David C. Newitt1,
Ek T. Tan2, Thomas L. Chenevert3, Lisa J. Wilmes1,
Suchandrima Banerjee4, Luca Marinelli2, Nola M. Hylton5
1Radiology
and Biomedical Imaging, University of California, San Francisco, San
Francisco, CA, United States; 2Diagnostics and Biomedical
Technologies, GE Global Research, Niskayuna, NY, United States; 3Radiology
MRI, University of Michigan, Ann Arbor, MI, United States; 4Applied
Science Lab, GE Healthcare, Menlo Park, CA, United States; 5Radiology
and Biomedical Imaging, University of California San Francisco, San
Francisco, CA, United States
Gradient nonlinearity (GN) is a significant source of error for quantitative diffusion MRI, and the extent of GN varies with the scanner used. This confounds results from multi-center and longitudinal studies required in clinical trials.
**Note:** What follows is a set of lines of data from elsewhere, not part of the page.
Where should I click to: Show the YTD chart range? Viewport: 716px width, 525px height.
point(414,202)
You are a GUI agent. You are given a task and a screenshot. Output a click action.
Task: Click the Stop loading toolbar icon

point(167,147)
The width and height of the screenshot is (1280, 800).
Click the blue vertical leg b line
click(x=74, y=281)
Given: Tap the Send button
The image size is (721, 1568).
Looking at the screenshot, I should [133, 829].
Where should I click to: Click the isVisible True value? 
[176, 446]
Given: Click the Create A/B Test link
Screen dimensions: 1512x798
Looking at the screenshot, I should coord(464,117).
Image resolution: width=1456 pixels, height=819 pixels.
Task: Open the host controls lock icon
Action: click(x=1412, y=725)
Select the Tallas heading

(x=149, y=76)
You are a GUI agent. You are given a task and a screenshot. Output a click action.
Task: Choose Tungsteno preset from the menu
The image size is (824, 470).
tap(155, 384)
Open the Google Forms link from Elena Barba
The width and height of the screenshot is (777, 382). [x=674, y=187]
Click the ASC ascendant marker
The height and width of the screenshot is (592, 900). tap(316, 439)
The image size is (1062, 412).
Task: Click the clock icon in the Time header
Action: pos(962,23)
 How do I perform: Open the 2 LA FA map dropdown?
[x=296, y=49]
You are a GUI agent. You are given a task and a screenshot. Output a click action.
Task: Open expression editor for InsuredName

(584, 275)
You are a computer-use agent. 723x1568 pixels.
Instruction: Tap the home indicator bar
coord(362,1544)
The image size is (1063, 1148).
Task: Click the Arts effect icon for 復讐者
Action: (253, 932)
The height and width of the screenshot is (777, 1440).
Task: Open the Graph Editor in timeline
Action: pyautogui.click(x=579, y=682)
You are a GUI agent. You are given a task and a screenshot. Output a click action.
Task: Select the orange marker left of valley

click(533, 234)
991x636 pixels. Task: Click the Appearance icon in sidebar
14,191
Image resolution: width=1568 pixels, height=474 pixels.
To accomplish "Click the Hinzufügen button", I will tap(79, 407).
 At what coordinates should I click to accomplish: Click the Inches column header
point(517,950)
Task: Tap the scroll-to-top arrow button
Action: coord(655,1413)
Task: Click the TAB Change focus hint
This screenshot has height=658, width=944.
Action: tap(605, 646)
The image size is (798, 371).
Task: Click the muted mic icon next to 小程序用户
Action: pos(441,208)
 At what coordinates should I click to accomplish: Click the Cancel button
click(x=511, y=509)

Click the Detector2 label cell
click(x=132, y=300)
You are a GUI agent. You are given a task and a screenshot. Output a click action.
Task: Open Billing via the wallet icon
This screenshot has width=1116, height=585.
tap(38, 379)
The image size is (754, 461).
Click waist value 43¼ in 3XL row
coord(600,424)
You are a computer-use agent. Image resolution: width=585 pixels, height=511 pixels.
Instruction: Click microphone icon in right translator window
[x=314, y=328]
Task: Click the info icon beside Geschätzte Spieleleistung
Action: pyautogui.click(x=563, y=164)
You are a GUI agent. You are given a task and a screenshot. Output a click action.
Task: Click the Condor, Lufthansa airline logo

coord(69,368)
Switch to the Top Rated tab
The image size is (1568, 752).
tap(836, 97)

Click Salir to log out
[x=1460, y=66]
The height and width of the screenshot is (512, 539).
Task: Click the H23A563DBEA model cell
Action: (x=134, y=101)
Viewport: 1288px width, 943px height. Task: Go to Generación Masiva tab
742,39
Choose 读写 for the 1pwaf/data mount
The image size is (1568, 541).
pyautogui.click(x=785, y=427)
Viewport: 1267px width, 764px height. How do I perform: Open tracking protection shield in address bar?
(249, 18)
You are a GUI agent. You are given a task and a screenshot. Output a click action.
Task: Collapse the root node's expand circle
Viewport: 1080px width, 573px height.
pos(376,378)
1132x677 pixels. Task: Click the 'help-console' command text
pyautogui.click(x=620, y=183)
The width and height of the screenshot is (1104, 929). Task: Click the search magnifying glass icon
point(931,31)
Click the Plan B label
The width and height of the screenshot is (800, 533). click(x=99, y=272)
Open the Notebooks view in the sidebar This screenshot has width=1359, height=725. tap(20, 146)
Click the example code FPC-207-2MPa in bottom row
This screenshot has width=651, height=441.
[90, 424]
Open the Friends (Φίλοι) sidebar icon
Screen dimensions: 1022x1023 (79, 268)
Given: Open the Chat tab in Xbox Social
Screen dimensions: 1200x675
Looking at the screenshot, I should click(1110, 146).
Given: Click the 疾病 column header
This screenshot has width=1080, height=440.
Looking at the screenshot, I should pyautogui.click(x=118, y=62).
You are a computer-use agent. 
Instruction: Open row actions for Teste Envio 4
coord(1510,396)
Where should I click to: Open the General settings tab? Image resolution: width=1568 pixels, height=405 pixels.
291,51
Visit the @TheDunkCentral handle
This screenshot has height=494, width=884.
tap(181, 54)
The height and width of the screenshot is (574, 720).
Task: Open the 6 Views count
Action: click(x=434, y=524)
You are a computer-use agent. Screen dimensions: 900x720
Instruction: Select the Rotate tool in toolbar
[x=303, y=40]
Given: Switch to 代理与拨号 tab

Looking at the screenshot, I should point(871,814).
GN effects are of particular concern in breast imaging, where the anatomy has large offsets from magnet isocenter. Retrospective GN correction (GNC) was evaluated in a multi-center setting with phantoms and in normal and breast cancer subjects. GNC significantly reduced the spatial-dependence of ADC values and improved quantitative accuracy of ADC, which could in turn improve the sensitivity of cancer-detection and cancer-monitoring in diffusion MRI.